ご存じ黒澤明の『用心棒』を西部劇に翻案したマカロニ・ウェスタンの代表作。
当時、映画俳優としては鳴かず飛ばずだったイーストウッドを一躍トップスターに押し上げ、監督レオーネ、音楽エンニオ・モリコーネ共に出世作となった。
出典:allcinema
『荒野の用心棒』を視聴できる動画配信サービス
『荒野の用心棒』は、下記のアイコンが有効になっているビデオ・オン・デマンドにて動画視聴することができます。
なお、各ビデオ・オン・デマンドには無料期間があります。
- 動画の配信情報は2019年4月28日時点のモノです。
- 動画配信ラインナップは変更される可能性もありますので、登録前に各サービスの公式ページにて必ずご確認ください。
ご覧のとおり、2019年4月28日現在はどこのビデオ・オン・デマンドでも配信開始となっておりません。
動画配信が開始になり次第、追って情報を掲載させていただきます。
【ネタバレ】『荒野の用心棒』感想レビュー
クリント・イーストウッド演じる主人公の冷たさとかっこよさ
今作は黒澤明監督の名作『用心棒』に影響を受けて制作された映画です。
脚本はほぼ完コピです。
しかし、その演出はまったく異なり、別の雰囲気の映画に仕上がっています。
ジョーと桑畑三十郎の違い
まず映画の雰囲気が非常にドライなものになっています。
『用心棒』で三船敏郎さんが演じた桑畑三十郎は、カッコよさの中にどこかユーモアが感じられるキャラクターでした。
犬をイメージした人物として構成されております。
一方で今作の、クリント・イーストウッド演じる主人公ジョーは、とても冷たい印象を受けます。
ドライで硬派な役としてまとまっています。
この改変によって、より演出が際立つようになりました。

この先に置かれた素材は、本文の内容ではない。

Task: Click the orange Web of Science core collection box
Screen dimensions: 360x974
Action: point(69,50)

わかりやすい点から書いていきます。
まず単純に、普段は冷たい人物が、困っている人を助けるというくだりはそれだけでドラマとして成り立ちます。
中盤で女性とその家族を助けるというくだり。
『用心棒』と共通していますが、今作ではその点がよりフォーカスされています。
用心棒の方はあくまで1アクションでしたが、今作ではこの部分が話の推進力となっています。

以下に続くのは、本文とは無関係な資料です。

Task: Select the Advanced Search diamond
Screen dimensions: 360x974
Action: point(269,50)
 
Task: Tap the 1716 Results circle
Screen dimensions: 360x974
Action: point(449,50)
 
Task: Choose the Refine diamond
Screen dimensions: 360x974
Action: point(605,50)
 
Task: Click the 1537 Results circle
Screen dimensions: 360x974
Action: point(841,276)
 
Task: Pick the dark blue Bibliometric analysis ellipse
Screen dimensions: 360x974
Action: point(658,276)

序盤から布石が打たれており、話としても分かりやすくなっています。
そして、普段は冷たい男が手を差し伸べてくれるというドラマも合わさり、物語に厚みを持たせています。
キャラクターの立場の描き方
主人公が冷たい男であることのもう一つの面白さは、キャラクターの立場です。
陰と陽の戦いという言い回しがありますが、それを意識して鑑賞すると非常に面白い構造になっていることがわかります。
今作はロホとバクスターの2大勢力の争いが話のメインです。
どちらも物語としては悪役でありながら、町の中心人物です。
今作の舞台となる町はまったくにぎわっておらず、死んだような町だと言われています。
ロホとバクスターは町で唯一日の当たる存在と言えます。この2人の争いは一種の陽と陽の戦いなのです。

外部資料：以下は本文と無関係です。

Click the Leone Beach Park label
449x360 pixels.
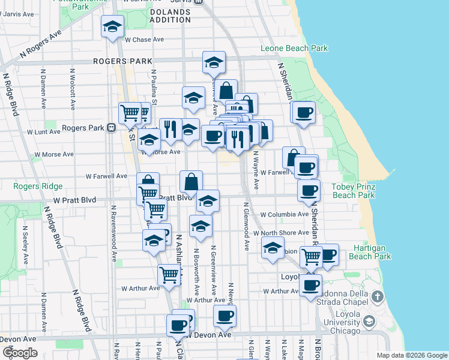294,48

一方ジョーは日ごろ誰とも関わらず、性格も冷たく、陰側の人間であると言えます。
陽と陽の戦いが陰と陽の戦いにシフトしていくという流れになっています。
ちなみに今作は昼間のシーンと夜のシーンがちょうど半々くらいになっています。
ここでも陰と陽の対比を感じ取ることができます。
ジョーのキャラクターで、ロホ、バクスターとのそれぞれの立場がより際立つような構造になっています。
度々用いられる対比構造
上述の2つの要素を対比させるという演出は、映画ではよく用いられます。
その中でも今作はとても多く用いられています。
冒頭でジョーが黒いロバに乗ってやってきます。
町に注目すると白い色が目立ちます。地面の砂も白く、家の壁も白です。白い空間に黒いものが際立って見えます。
ライフルの名手ラモン。作中でライフルを自慢しているシーンもあります。
拳銃には負けるはずがないと言い切っています。
一方ジョーは拳銃を使用しています。ここだけで両者の人物像の違いが感じ取れます。
ジョーが拳銃でライフルを持ったラモンに勝つ終わり方もわかりやすくて好きな展開です。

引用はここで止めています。